An Analysis of the Effects of Decoding Algorithms on Fairness in Open-Ended Language Generation
This addresses fairness issues in language generation for users affected by harmful biases, though it is incremental as it builds on prior work on decoding algorithms.
The study systematically analyzed how different decoding algorithms (top-p, top-k, temperature) affect fairness in open-ended language generation from language models, finding that fairness varies significantly with hyper-parameters and that more diverse text correlates with increased negative sentiment and regard.
Several prior works have shown that language models (LMs) can generate text containing harmful social biases and stereotypes. While decoding algorithms play a central role in determining properties of LM generated text, their impact on the fairness of the generations has not been studied. We present a systematic analysis of the impact of decoding algorithms on LM fairness, and analyze the trade-off between fairness, diversity and quality.
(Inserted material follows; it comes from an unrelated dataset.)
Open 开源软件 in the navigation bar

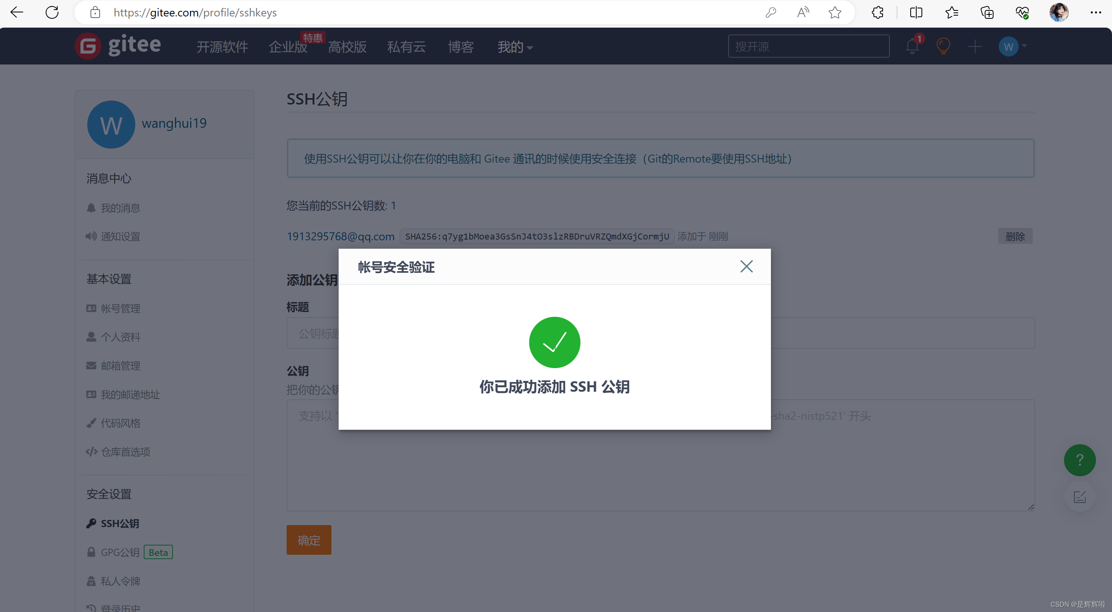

Our experiments with top-$p$, top-$k$ and temperature decoding algorithms, in open-ended language generation, show that fairness across demographic groups changes significantly with change in decoding algorithm's hyper-parameters. Notably, decoding algorithms that output more diverse text also output more texts with negative sentiment and regard. We present several findings and provide recommendations on standardized reporting of decoding details in fairness evaluations and optimization of decoding algorithms for fairness alongside quality and diversity.